5 En ce qui concerne l’article 8, paragraphe 1, point b), du RMUE, l’appréciation a été effectuée sur la base de l’enregistrement international antérieur et en ce qui concerne la partie du public pertinent qui n’en comprend pas le bulgare, le danois ou le grec. Pour ce public pertinent, le caractère distinctif intrinsèque de la marque antérieure est normal. La preuve du caractère distinctif accru n’a pas été examinée pour des raisons d’économie de procédure.

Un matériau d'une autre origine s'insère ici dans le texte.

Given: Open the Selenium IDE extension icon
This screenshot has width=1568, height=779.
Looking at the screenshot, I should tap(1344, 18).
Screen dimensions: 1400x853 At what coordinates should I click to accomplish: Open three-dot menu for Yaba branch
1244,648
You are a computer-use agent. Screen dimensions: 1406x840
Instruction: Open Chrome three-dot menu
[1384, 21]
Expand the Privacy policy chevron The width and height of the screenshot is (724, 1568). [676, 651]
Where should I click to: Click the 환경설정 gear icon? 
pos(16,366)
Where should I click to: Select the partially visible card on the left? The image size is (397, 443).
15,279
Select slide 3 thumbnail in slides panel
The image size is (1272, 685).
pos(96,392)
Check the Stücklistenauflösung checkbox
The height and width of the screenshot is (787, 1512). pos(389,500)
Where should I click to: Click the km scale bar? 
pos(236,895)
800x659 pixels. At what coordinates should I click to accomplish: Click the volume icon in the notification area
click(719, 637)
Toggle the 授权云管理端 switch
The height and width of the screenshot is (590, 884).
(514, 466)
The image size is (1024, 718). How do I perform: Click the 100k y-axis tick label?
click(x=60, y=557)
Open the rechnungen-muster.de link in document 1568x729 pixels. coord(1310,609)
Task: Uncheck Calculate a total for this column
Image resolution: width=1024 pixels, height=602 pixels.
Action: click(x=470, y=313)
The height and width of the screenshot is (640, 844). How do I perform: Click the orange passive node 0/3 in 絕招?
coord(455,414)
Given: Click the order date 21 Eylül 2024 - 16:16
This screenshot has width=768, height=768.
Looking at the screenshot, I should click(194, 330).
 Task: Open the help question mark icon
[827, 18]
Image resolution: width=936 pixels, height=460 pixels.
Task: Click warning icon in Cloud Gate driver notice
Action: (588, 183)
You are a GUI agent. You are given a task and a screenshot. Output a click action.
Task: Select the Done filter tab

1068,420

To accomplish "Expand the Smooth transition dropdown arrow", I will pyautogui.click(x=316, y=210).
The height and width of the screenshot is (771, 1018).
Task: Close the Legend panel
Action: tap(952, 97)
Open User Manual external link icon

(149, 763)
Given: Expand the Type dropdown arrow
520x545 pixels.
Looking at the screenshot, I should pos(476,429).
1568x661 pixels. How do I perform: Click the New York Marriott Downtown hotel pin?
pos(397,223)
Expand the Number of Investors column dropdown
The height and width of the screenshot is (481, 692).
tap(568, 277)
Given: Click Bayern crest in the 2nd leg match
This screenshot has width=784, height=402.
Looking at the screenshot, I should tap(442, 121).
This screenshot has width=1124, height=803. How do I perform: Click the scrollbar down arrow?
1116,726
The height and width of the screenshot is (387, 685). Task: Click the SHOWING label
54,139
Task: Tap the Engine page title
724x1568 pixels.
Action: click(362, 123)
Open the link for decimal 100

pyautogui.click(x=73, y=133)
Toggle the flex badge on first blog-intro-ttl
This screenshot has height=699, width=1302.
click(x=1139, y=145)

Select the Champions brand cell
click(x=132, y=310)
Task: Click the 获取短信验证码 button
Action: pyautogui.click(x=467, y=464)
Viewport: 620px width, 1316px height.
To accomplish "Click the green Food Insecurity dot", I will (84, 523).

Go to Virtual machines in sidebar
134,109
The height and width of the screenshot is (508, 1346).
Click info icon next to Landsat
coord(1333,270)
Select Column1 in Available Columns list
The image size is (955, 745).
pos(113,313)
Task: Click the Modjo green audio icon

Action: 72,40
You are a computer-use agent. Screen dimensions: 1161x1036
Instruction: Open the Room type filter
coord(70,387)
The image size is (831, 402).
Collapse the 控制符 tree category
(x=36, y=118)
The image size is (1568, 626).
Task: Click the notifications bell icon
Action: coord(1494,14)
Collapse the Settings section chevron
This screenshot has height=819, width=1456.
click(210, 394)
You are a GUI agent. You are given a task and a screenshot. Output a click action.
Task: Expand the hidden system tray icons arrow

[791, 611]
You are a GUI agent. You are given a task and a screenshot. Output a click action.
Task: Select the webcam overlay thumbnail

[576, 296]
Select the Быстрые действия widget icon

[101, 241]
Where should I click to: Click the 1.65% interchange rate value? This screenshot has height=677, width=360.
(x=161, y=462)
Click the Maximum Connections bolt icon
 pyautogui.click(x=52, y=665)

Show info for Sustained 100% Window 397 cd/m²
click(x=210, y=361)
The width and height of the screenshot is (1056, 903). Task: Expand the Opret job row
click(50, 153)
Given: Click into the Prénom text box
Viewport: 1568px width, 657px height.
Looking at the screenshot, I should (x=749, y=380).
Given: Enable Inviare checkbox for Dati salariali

6 Les signes en conflit seraient perçus comme des formes, un cercle bisé par une ligne droite, vertical dans le cas du signe antérieur, et rabattu quelques degrés dans le cas de la marque contestée. Sur le plan visuel, les signes étaient très similaires et aucune comparaison phonétique n’a été possible. en effet, les deux signes étaient purement figuratifs et ne seraient pas prononcés, et, sur le plan conceptuel, ils étaient très similaires dans la perception comme étant traversés par une ligne droite.
7 Dans l’ensemble, compte tenu du souvenir imparfait du consommateur et de l’importance particulière de l’aspect visuel pour les produits en cause, malgré leurs différences (à savoir, essentiellement, l’angle de la ligne en bisectif), compte tenu de l’identité et de la similitude des produits en conflit et du degré de caractère distinctif intrinsèque moyen de la marque antérieure, il existe un risque de confusion dans l’esprit du public pertinent.
Moyens et arguments des parties
8 La requérante a formé un recours contre la décision attaquée, dûment suivi d’un mémoire exposant les motifs du recours. Elle demande que la décision attaquée soit annulée, que l’opposition soit accueillie et qu’il soit fait droit à un prix en sa faveur.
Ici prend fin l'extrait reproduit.